# 抜粋本文
_ _ _ _ _ _ _
Trademark Appeal Case
文字部分の称呼類似判断
本データベースは、特許庁の審決例をAIで解析・要約したものです。拒絶理由通知に対する意見書作成や、審判請求書等の作成時の参考としてお役立てください。
基本情報
| 審判番号 | 不服2002−20122(T2002−20122/J1) |
|---|---|
| 審判種別 | 不服 |
| 結論 | 敗訴(請求棄却) |
理由テキスト
1 本願商標
本願商標は、後掲のとおりの構成よりなり、第5類「薬剤」を指定商品として、平成13年9月12日に登録出願されたものである。
2 原査定の引用商標
原査定において、本願商標の拒絶の理由に引用された登録第2717928号商標(以下「引用A商標」という。)は、後掲のとおりの構成よりなり、平成2年7月31日に登録出願、第1類「薬剤」を指定商品として、同8年11月29日に設定登録されたものである。
同じく、登録第4140890号商標(以下「引用B商標」という。)は、後掲のとおりの構成よりなり、平成8年10月11日に登録出願、第5類「薬剤」を指定商品として、同10年5月1日に設定登録されたものである。
3 当審の判断
引用B商標に係る商標権については、商標登録原簿の記載によれば、平成14年10月31日に登録名義人の住所の表示変更がなされた結果、請求人の住所と一致し、本願商標の出願人と引用B商標の商標権者とは、同一人と認められるから、引用B商標により、本願商標が商標法第4条第1項第11号に該当するとして本願を拒絶した原査定の拒絶の理由は、解消した。
次に、本願商標と引用A商標との類否について判断するに、本願商標は、後掲のとおり、図形中に「TOWA」の欧文字を配してなるものであるところ、図形部分は特定の称呼、観念を生ずるともいい得ないものであるから、該商標に接する取引者、需要者は、その構成中の文字部分に着目し、該文字部分をもって取引に資されることも少なくないものと見るのが相当である。
そうとすれば、本願商標は、その構成中の「TOWA」の文字に相応して、「トーワ」の称呼を生ずるものである。
他方、引用A商標は、後掲のとおり、輪郭的に上下に配された図形の中央に「TOWA」の欧文字を横書きしてなるところ、本願商標と同様に、図形部分は特定の称呼、観念を生ずるともいい得ないものであるから、該商標に接する取引者、需要者は、その構成中の文字部分に着目し、該文字部分をもって取引に資されることも少なくないものとみるのが相当であり、引用A商標は、「TOWA」の文字部分より生ずる称呼をもって取引に資されることも少なくないというべきである。
そうとすれば、引用A商標は、その構成中の「TOWA」の文字に相応して、「トーワ」の称呼を生ずるものである。
してみれば、本願商標と引用A商標とは、その外観において相違し、観念においては、両商標が格別の観念を生じないものであるから、比較すべきところがないとしても、称呼においては、両商標に共通する「TOWA」の文字より生ずる「トーワ」の称呼を共通にするものであるから、互いに相紛れるおそれのある全体として類似する商標である。
また、本願商標の指定商品は、引用A商標の指定商品と同一又は類似するものである。
したがって、本願商標が商標法第4条第1項第11号に該当するとして本願を拒絶した原査定は、妥当なものであって、取り消すべき限りでない。
なお、請求人は、過去の登録例を挙げて、本願商標と引用A商標とは非類似である旨主張しているが、本願商標と引用A商標との類否判断は、両商標について個別具体的に行えば足り、過去の審査例、審決例等の判断に拘束されることなく検討されるべきものであるから、請求人の主張は採用できない。
よって、結論のとおり審決する。
_ _ _ _ _ _ _
# データセット

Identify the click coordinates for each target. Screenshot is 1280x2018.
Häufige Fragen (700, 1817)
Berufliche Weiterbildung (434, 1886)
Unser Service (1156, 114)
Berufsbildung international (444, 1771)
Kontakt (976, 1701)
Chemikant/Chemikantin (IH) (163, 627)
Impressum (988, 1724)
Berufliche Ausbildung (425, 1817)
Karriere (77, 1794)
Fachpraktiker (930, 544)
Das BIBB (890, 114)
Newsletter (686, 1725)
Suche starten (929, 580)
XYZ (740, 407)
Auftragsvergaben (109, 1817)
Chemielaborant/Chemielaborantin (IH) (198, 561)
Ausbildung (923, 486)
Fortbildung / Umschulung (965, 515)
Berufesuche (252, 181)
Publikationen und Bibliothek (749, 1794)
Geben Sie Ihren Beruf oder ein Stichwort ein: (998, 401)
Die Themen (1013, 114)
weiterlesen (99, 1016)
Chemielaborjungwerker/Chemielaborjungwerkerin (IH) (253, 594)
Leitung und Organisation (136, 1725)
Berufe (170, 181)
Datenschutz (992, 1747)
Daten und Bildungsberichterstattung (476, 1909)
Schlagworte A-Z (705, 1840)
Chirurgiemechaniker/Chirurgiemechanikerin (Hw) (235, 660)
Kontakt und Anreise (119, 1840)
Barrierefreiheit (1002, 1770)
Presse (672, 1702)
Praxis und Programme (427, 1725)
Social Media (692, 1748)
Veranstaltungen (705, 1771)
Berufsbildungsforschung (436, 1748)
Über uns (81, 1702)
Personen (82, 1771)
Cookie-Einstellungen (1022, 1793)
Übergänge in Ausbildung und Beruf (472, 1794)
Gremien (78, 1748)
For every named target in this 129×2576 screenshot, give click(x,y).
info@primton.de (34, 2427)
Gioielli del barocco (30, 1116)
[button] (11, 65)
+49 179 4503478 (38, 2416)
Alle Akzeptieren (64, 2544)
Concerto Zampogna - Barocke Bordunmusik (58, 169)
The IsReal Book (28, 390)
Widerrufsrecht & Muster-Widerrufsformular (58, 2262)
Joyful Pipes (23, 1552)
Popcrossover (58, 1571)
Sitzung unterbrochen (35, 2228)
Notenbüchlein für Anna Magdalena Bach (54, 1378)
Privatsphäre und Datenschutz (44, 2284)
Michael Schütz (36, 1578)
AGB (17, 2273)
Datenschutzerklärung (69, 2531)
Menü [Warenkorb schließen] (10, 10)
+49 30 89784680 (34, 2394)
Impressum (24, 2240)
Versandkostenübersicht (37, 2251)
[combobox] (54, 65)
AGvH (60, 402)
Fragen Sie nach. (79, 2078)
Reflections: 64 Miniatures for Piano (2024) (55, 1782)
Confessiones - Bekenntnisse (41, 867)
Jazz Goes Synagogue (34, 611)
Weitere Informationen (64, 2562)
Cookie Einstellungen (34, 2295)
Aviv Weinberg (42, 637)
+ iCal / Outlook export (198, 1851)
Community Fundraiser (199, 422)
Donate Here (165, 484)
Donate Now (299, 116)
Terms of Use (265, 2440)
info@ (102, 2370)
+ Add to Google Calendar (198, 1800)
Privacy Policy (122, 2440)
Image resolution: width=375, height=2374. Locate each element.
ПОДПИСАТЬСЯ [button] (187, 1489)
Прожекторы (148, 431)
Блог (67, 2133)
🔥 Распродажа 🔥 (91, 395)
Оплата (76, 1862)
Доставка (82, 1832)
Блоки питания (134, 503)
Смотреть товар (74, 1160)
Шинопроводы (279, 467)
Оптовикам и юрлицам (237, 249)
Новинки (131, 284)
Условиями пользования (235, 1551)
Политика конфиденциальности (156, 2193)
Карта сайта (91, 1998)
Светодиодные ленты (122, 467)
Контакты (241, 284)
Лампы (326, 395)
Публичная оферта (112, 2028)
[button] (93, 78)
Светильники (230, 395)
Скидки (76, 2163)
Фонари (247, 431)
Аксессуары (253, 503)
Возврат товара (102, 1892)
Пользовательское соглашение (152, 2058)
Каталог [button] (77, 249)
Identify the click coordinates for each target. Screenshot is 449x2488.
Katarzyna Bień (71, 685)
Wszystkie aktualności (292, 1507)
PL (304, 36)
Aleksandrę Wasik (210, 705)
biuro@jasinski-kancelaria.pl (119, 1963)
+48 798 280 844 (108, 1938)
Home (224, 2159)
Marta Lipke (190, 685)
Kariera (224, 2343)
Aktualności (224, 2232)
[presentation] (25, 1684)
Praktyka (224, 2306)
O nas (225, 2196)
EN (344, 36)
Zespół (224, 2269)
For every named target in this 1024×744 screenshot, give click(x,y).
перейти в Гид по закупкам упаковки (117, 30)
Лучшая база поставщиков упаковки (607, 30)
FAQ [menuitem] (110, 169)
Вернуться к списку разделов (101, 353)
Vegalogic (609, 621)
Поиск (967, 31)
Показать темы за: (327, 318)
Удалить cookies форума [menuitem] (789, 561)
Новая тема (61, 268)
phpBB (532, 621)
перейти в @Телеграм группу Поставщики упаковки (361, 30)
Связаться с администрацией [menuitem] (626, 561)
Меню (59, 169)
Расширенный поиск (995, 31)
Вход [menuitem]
_ _ _ _ _ _ _
抜粋本文について、次の問いに答えなさい。
1. 本願商標の指定商品は何で、いつ登録出願されたか。
2. 引用B商標による拒絶の理由が解消したのはなぜか。
3. 本願商標と引用A商標に共通する称呼は何か。

1. 第5類「薬剤」で、平成13年9月12日に登録出願された。
2. 平成14年10月31日に登録名義人の住所の表示変更がなされ、請求人の住所と一致した。その結果、本願商標の出願人と引用B商標の商標権者が同一人と認められたため。
3. 「トーワ」。